Print version ISSN 0103-8478On-line version ISSN 1678-4596

Cienc. Rural vol.35 no.1 Santa Maria Jan./Feb. 2005

http://dx.doi.org/10.1590/S0103-84782005000100032 

ARTIGOS CIENTÍFICOS
PRODUÇÃO ANIMAL

 

Custos de produção de tilápias (Oreochromis niloticus) em um modelo de propriedade da região oeste do Estado do Paraná, Brasil

 

Nile tilapia (Oreochromis niloticus) production costs in a farm model of the west region of the State of Paraná, Brazil

 

 

Rafael Luiz Barboza de AndradeI; Ricardo Luiz WagnerI; Ilson MahlI; Ricardo Silveira MartinsII

IEstudantes do Curso de Engenharia de Pesca da Universidade Estadual do Oeste do Paraná, (UNIOESTE), Campus de Toledo e membros do Grupo de Estudos do Agronegócio e Desenvolvimento Regional (GEPEC), Piscicultura
IIProfessor da UNIOESTE, Campus de Toledo, Doutor, Coordenador Setorial do GEPEC, Piscicultura, CP. 520, 85900-970, Toledo, PR, E-mail: rsmartins@unioeste.br

 

 


RESUMO

O objetivo do estudo foi analisar os custos de produção da piscicultura praticada na região oeste do Paraná. Os custos são apurados mensalmente pela equipe do GEPEC/Piscicultura. Em linhas gerais, os custos referem-se à exploração comercial de uma área de 24.000m2, em oito tanques, o que proporciona a produção de 14,4t de tilápia (Oreochromis niloticus) por ciclo de produção, com o peso unitário médio de 0,4kg. Para o custo total de implantação, a taxa de crescimento foi de 0,47% am (ao mês) e para os custos de terraplanagem, 0,63% am, sendo que o último representa em torno de 70% dos investimentos iniciais. Os custos fixos apresentaram uma taxa de crescimento de 0,032% am, o custo variável representou 70,18% do custo total de produção e uma taxa de crescimento de 0,32% am, o que exige a necessidade de se verificar alternativas para diminuir esses custos, que são bastante sensíveis às variações nos preços das matérias-primas. Ficou evidenciada a necessidade do estabelecimento de um agente responsável pela governança da cadeia, para garantir sua sobrevivência.

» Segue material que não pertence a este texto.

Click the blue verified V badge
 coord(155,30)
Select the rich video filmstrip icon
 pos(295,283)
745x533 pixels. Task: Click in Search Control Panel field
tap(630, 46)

Palavras-chave: piscicultura, custos de produção, economia agrícola paranaense.


ABSTRACT

The objective of this research was to analyze the production cost of fish production in the western region of Paraná, Brazil. The costs were obtained monthly by the GEPEC/Pisciculture group. In general, the costs refer to the commercial exploration of a 24,000m2 area, in eight tanks, which enable the production of 14.4t of Nile Tilapia (Oreochromis niloticus) per production cycle, with an average unit weight of 0.4kg. For the total cost of the implantation, the growth rate was of 0.47% pm (per month) and for the earthwork costs, 0.63% pm, representing around 70% of the initial investments. The fixed costs represented a growth rate of 0.032% pm, the variable cost represented 70.18% of the total production cost and a growth rate of 0.32% pm which demands the necessity of verifying alternatives to decrease these costs, which are very sensitive to the variation of raw material prices. The necessity of the establishment of a responsible agent for the leadership of the food chain was exposed to guarantee its survival.

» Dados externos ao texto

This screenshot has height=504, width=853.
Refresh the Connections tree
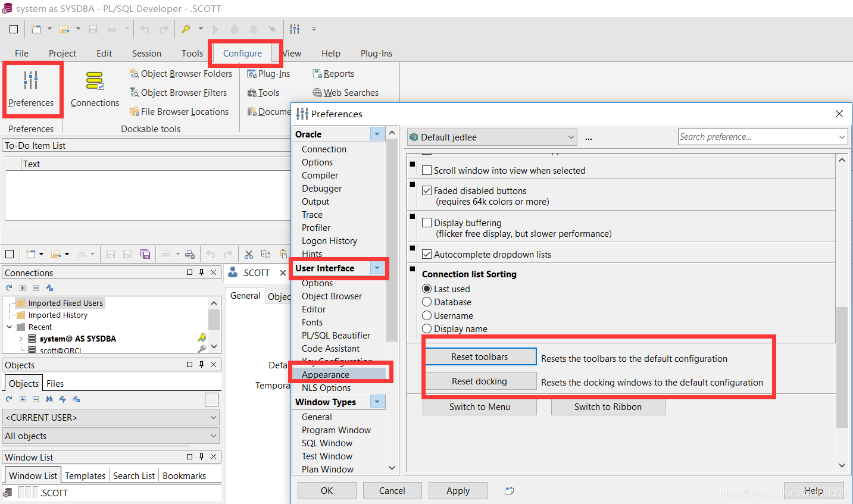click(x=8, y=287)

Key words: pisciculture, production costs, agricultural economy of Paraná.


 

 

INTRODUÇÃO

A piscicultura constitui-se em um moderno sistema de produção agropecuária. Como tal, para obter os lucros esperados, devem-se manejar métodos adequados e modernos baseados em princípios científicos, ecológicos, tecnológicos e econômicos (HEPHER & PRUGININ, 1985). Projetos executados sem as devidas análises econômicas podem constituir-se num caminho curto para o fracasso (CASACA & TOMAZELLI JÚNIOR, 2001), como por exemplo, no caso do conhecimento e análise dos custos de operação dos projetos de cultivo de peixes (SAINT-PAUL, 1986).

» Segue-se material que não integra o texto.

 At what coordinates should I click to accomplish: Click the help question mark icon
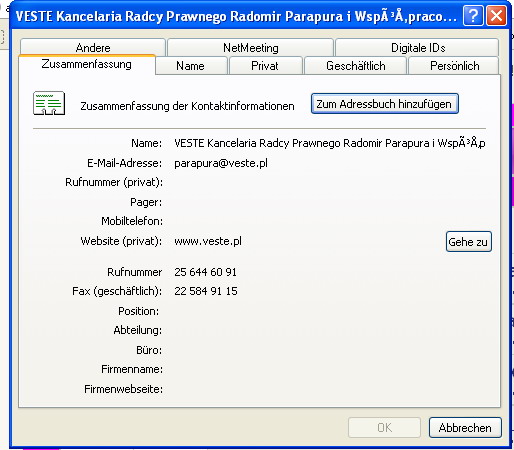(x=473, y=16)
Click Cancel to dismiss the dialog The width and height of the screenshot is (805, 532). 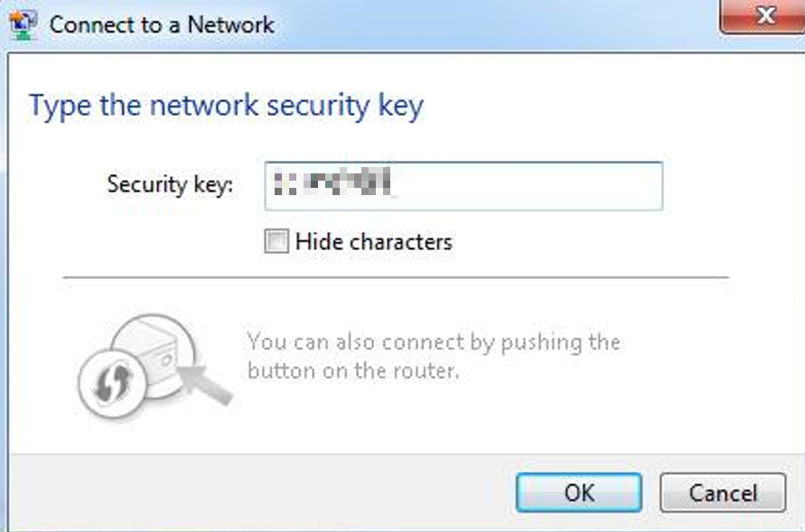(722, 493)
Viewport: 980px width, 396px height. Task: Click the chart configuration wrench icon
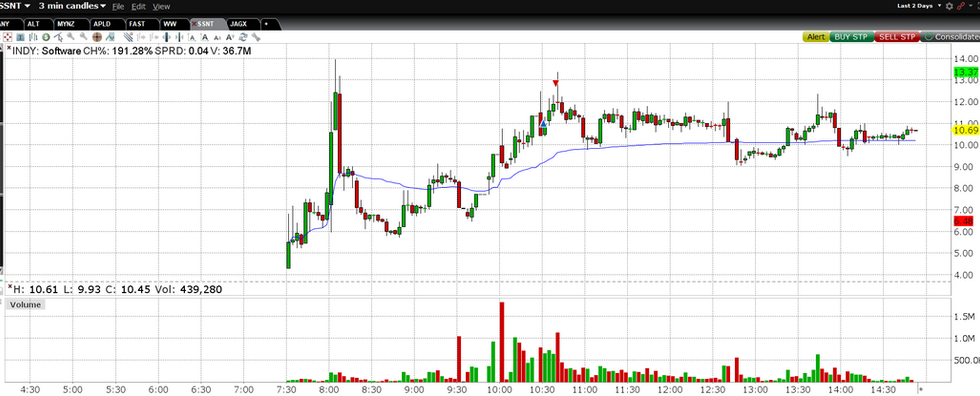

No Paraná, segundo a Empresa de Assistência Técnica e Extensão Rural (EMATER, 2003), cerca de 22 mil produtores dedicam-se à atividade, produzindo cerca de 18 mil t ano-1. Esses números colocam a piscicultura paranaense entre os três maiores produtores nacionais, experimentado um crescimento anual médio de 37% nas safras de 1996 a 2000 (MARTINS et al., 2001), em que foi realizada uma safra por ano.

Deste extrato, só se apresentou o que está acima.